YOUR TASK: Please pull every line from the data below that contains the string "should". Case counts.

SOURCE MATERIAL:

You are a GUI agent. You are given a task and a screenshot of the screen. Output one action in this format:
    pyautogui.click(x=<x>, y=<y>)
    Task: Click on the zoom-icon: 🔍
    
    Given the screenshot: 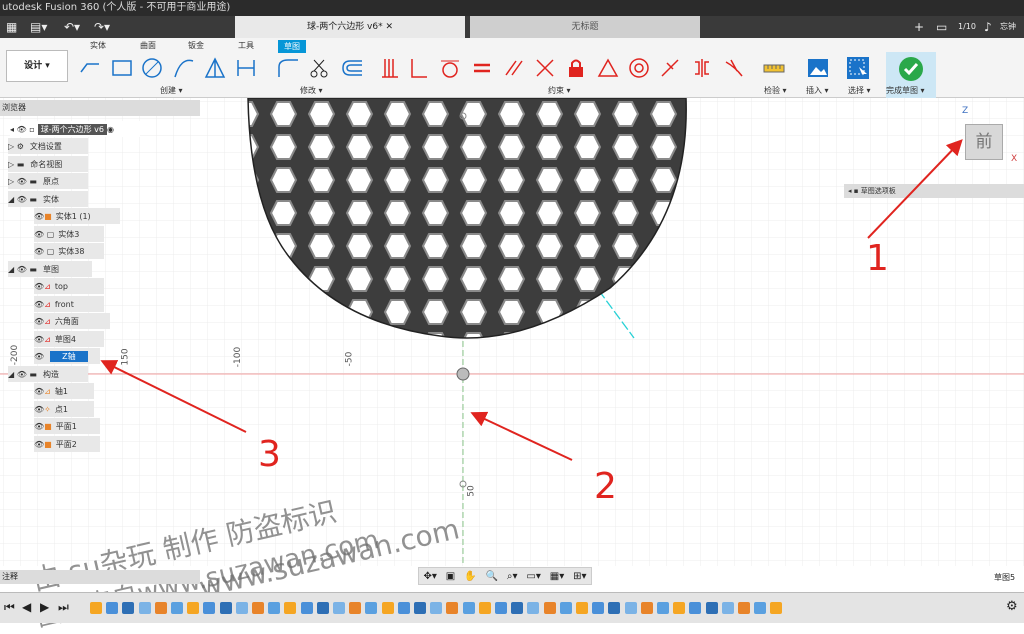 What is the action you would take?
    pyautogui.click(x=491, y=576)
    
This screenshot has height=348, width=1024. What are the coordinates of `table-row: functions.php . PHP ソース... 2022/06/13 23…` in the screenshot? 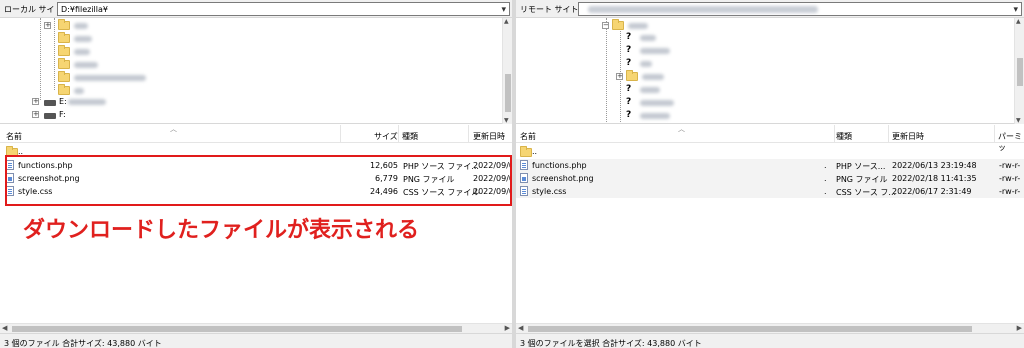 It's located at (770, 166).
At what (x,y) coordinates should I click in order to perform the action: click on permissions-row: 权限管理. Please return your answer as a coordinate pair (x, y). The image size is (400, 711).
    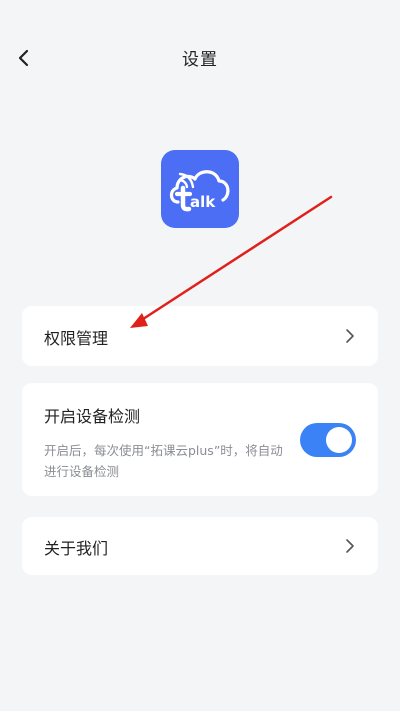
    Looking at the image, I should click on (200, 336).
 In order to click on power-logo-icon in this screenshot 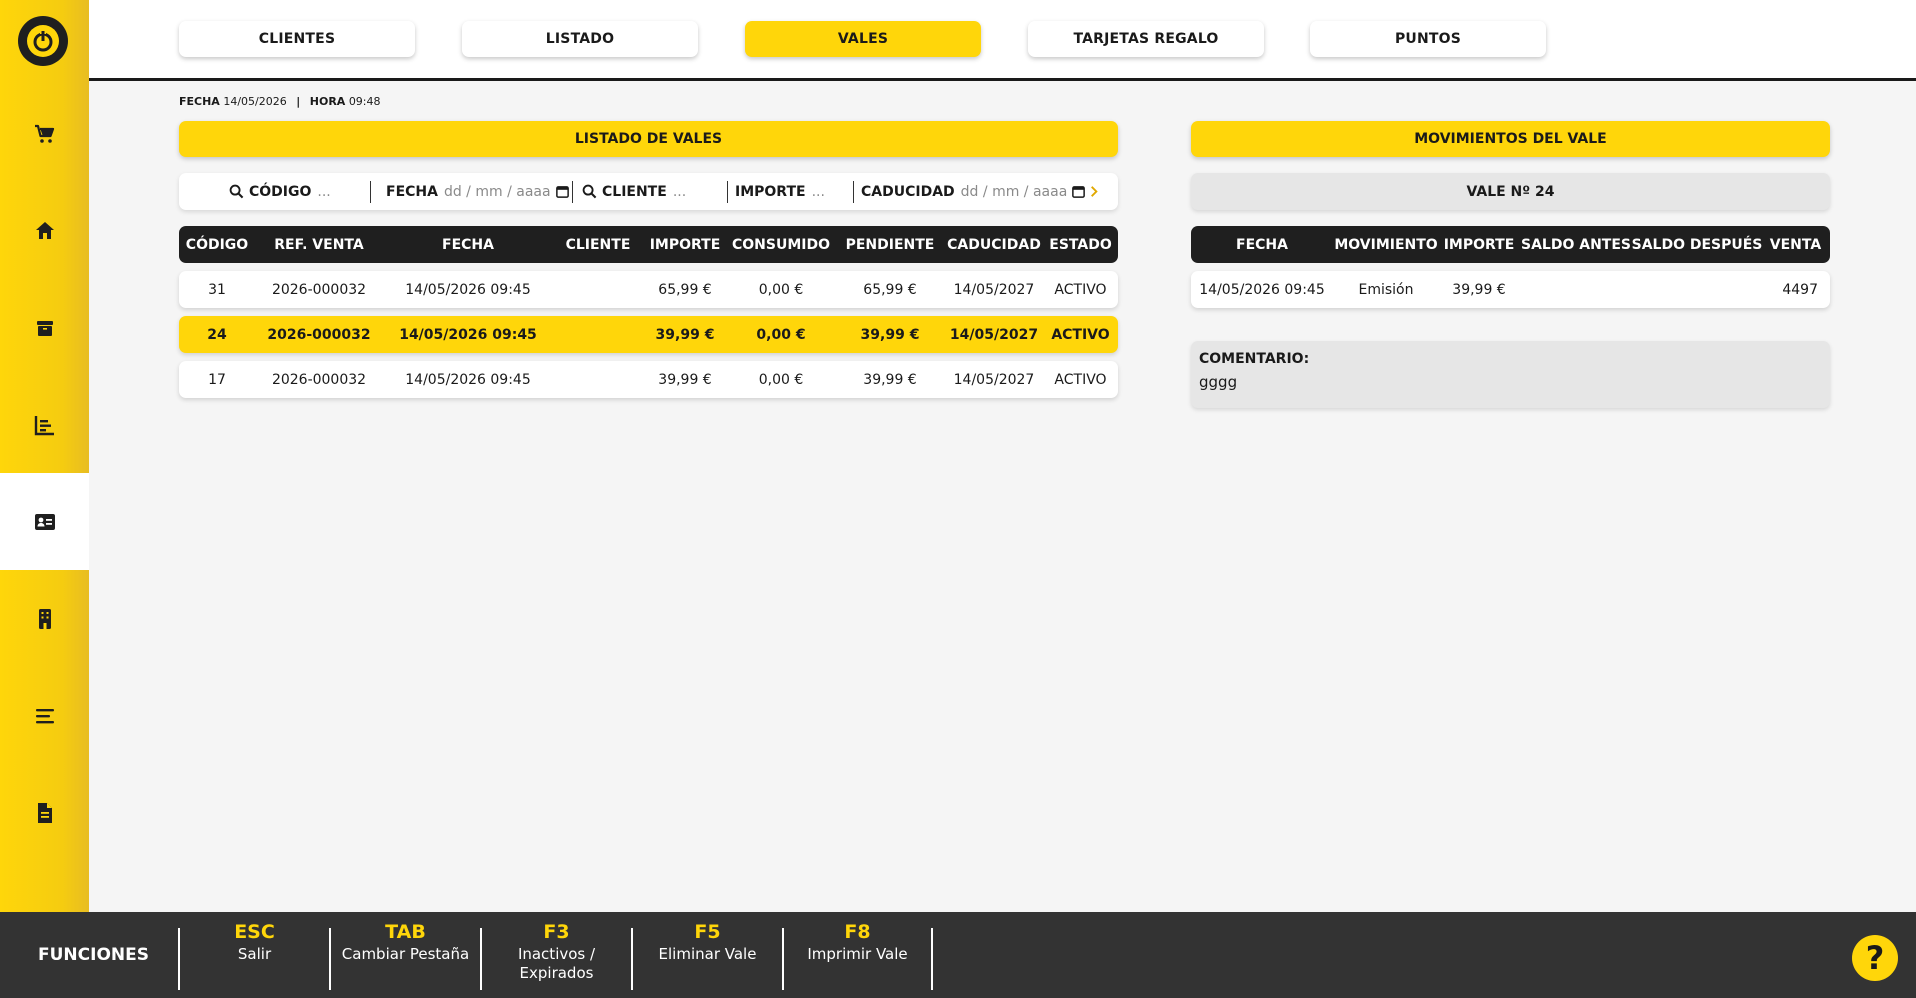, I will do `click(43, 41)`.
---
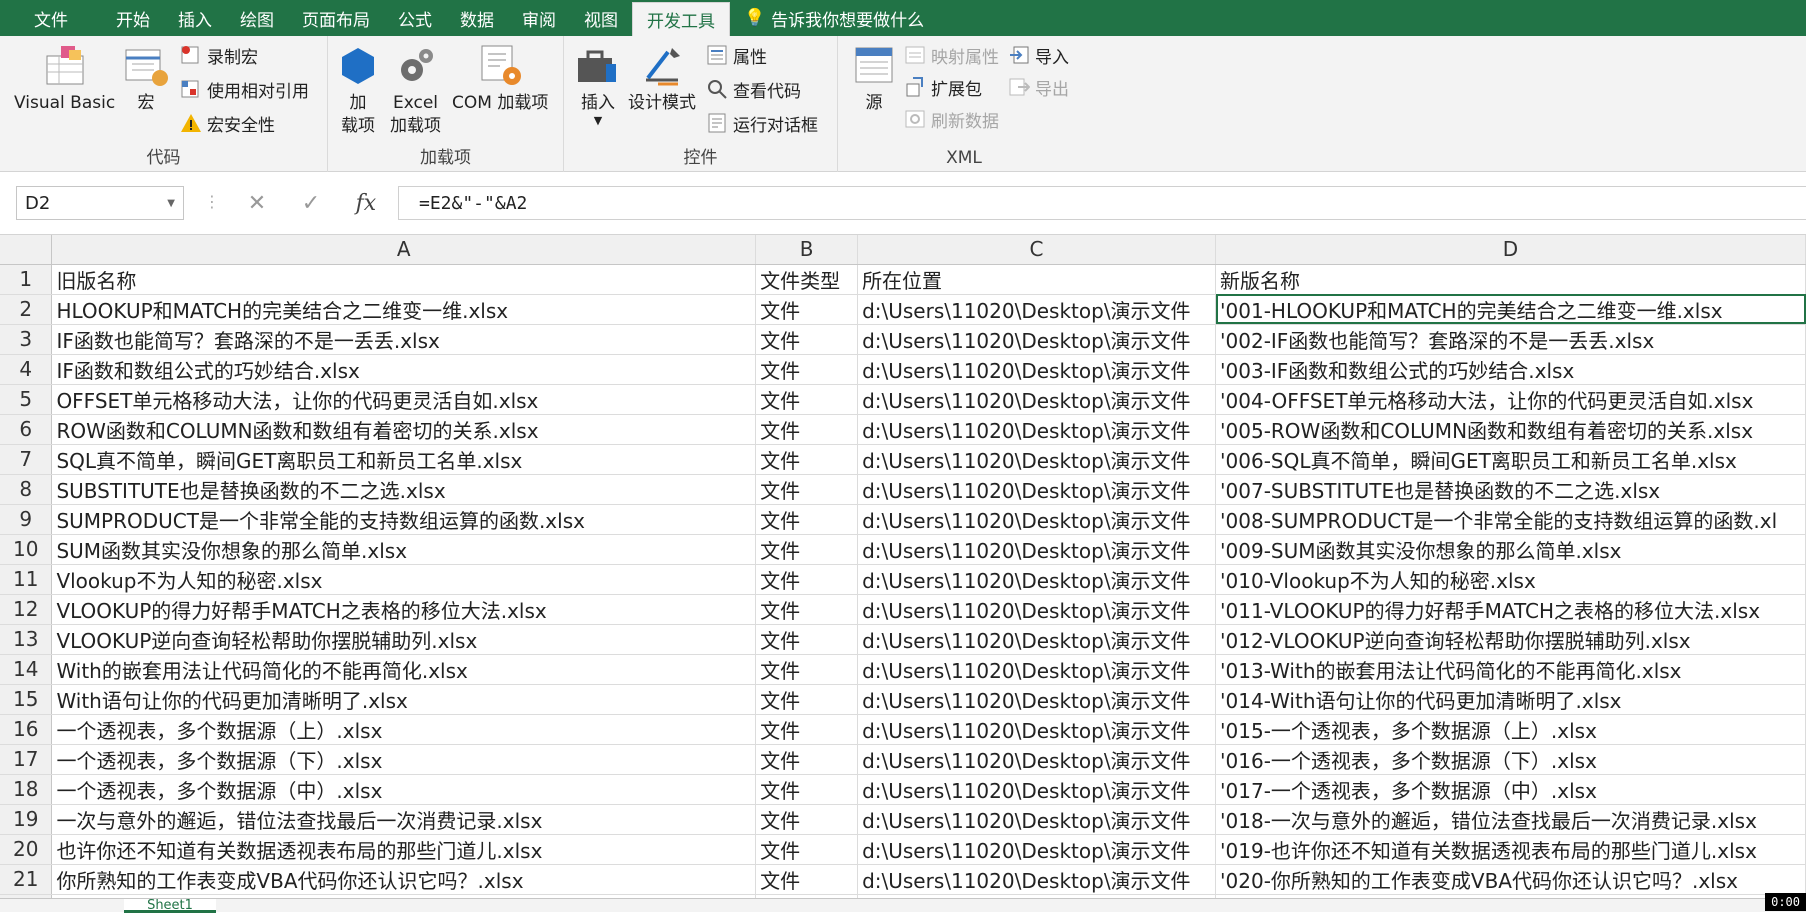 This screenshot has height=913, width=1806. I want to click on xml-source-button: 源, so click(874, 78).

RESPONSE TO THIS TASK:
At what (x,y) coordinates should I click in order to perform the action: click on permissions-row: 权限管理. Please return your answer as a coordinate pair (x, y). The image size is (400, 711).
    Looking at the image, I should click on (200, 336).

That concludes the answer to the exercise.